Aslında sadece bu nedenle değil başka nedenlerle son üç yılı
içerden ve dışarıdan büyük kuşatmayla geçirdik. İki önemli seçimi
geride bıraktık. Şimdi 2016'da, bir yandan içimizi yakan iç ve dış
terörle baş etmeye, çalışıyor, bir yandan da onların panzehiri
olabilecek başta yeni anayasa olmak üzere reformları hayata
geçirmeye çalışıyoruz. Kolay bir yıl olmayacak ama umudumuzu da
yitirmeyeceğiz.
Talihsiz Kürtler
Geçen yılın son günü ele aldığımız DTK bildirisi üzerinde durmak
gerekiyor. Çünkü sadece DTK çevresi değil, Türkiye'de bir grup
aydın ve medya yine klasik algı operasyonlarına başladı. Bildiride
yer alan "demokratik talepleri" öne
çıkartılıp, "bölgeyi cehenneme çeviren
şiddet" görmezlikten geliniyor.
Oysa gerçek şu: Çözüm sürecinin de amaçladığı gibi bugün Türkiye'de
siyasi mücadeleyle elde edilmeyecek hiçbir hak yok, statü talebi
dahil... Ayrıca federasyon talep eden partiler bile var. İşte
şiddet ve terör bu siyasi zemini tahrip ediyor. Bu da DTK
bildirisinde olduğu gibi "siyasi yalanlarla" yapılıyor.

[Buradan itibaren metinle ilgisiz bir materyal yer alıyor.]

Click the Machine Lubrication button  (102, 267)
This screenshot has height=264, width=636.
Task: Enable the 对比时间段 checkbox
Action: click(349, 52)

İşte onlardan biri daha: "7 Haziran, Türkiye'nin demokratikleşmesi
ve Kürt sorununun barışçıl yöntemlerle çözümüne dair çok güçlü bir
halk iradesinin sandıkta tecelli etmesiydi. Maalesef Türkiye'yi
sorunlar çıkmazından çıkaracak bu seçim sonuçları ve halk iradesi
tanınmayıp, saygı duyulmayarak tarihi bir fırsat
kaçırılmıştır."
El insaf... Kim kaçırdı bu fırsatı? Bırakın "birlikte salladık"
dediğiniz muhalefet blokunu, daha ilk günden AK Parti'ye kapıları
kapatan bizzat Selahattin Demirtaş değil miydi?
Demirtaş'a Karayılan bile karşı çıkmadı mı?